I watched Tianna as she crawled around the living room today. Those big eyes looking around excitedly at the world around her. She grasped for everything in sight looking at everything intently then shoving objects in her mouth as she drooled all over them discovering the tastes and textures.
The world is so big, so bright. Those eyes remind me of the simplest things. The important things. The smiles when she sees somebody she knows and loves walk into the room. The excitement when eating her banana's.
I love that little girl so much and can't imagine what it will be like to have my own babe one day. The things that come out of your heart when you love somebody that much. You want to protect that person from everything that could ever harm him/her. Hmm... maybe that's part of what Paul is talking about in 1Cor 13:7 when it says: It (Love) always protects, always trusts, always hopes, always perseveres.

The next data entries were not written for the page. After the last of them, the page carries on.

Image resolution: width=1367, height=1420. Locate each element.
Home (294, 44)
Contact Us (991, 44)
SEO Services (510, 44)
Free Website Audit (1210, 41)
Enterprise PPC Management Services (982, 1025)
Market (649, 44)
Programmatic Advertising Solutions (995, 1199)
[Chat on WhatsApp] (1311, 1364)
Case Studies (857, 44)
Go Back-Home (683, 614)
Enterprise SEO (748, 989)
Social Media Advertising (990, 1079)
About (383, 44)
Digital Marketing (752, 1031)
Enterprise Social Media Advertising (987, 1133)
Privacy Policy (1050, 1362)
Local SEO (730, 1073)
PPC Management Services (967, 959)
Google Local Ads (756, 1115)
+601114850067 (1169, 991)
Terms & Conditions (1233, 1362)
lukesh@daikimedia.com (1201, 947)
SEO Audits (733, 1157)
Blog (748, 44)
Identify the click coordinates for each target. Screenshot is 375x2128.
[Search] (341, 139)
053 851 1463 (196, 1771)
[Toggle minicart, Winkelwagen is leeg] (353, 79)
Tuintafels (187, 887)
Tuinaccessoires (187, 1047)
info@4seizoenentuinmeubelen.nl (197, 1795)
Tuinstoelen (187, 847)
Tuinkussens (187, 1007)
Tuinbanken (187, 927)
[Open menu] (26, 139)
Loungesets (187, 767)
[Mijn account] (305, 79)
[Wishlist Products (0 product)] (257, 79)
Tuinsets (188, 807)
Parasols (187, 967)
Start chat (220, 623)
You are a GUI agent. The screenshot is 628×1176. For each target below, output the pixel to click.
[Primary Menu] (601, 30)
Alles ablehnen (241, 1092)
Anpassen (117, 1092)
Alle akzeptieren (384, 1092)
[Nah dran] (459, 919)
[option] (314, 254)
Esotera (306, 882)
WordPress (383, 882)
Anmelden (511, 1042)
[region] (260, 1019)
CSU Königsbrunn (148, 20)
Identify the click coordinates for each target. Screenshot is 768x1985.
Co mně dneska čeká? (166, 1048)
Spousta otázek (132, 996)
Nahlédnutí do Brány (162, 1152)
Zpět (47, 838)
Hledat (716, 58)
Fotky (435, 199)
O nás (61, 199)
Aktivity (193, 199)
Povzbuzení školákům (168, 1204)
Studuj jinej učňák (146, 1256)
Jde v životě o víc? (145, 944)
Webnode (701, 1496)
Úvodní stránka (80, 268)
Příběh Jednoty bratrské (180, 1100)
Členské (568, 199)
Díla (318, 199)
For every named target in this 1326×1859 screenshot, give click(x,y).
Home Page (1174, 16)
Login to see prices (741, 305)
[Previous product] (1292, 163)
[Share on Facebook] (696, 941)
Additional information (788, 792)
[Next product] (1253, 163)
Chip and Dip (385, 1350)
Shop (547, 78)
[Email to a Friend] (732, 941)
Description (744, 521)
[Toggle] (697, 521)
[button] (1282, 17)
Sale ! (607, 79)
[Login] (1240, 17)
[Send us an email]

I haven't felt this way in many relationships before but my heart is exploding with all these feelings just as you see in Tianna's eyes as she encounters a new object... and just as I want to protect her from all the things in the world that could harm her, I want to protect this, the things that I have now.
I'm praying with my whole heart.... trying to discern what God wants. Waiting. Hoping. I'm excited.... and I don't have words that could express everything in my heart but with all these hopes that I'm waiting so patiently for I feel as though I've encountered a whole new world... and seeing for the first time love and what it is and how it feels, it's too big to stick in my mouth though... maybe that's a good thing!